Igual comportamento provem dos que, à porta do Campo Pequeno, em noite de corrida, ou mesmo na  comunicação social, e até na Assembleia da República, continuam a afirmar que o toiro bravo (o toiro de lide destinado à tourada) mais não é do que um bovídeo que não estará condenado à extinção se as touradas acabarem, podendo sobreviver livremente na natureza. Uma tal crença peca por total ignorância de quem, com base num fundamentalismo sem fundamento, desconhece todo o percurso da espécie, desde que se chamava auroque e surgia pintado nas cavernas da pré-História até ao soberbo animal que hoje temos.
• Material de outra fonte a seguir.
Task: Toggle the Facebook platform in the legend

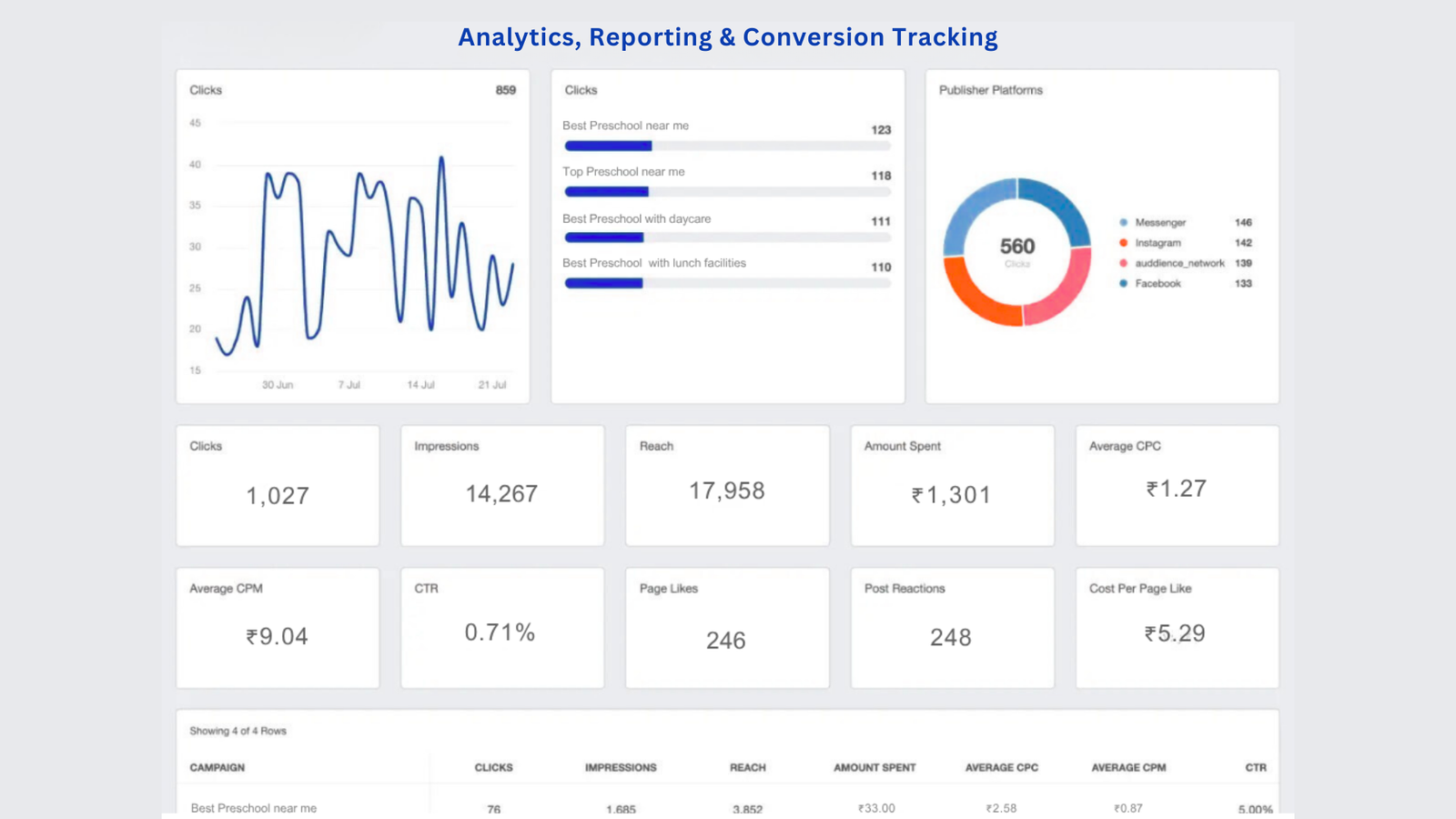Action: coord(1158,283)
Numa evolução que Darwin explica em parte, cabendo a restante à criatividade e ciência genética usadas pelo homem logo que, depois do Paleolitico, deixou de usar o toiro apenas como fonte alimentar. A tese é surrealista porque não só desconhece que os custos de criação e manutenção de uma ganadaria de bravo são muito mais elevados do que a simples pastorícia de outras raças bovinas, como desconhecem que o valor comercial do toiro bravo está na sua bravura e que os lugares onde é criado têm características específicas e constituem património de quem os detém.

A ideia de que existe uma natureza onde podem caber todos os animais em risco de extinção não passa de romantismo. E mesmo no Natal… Enfim!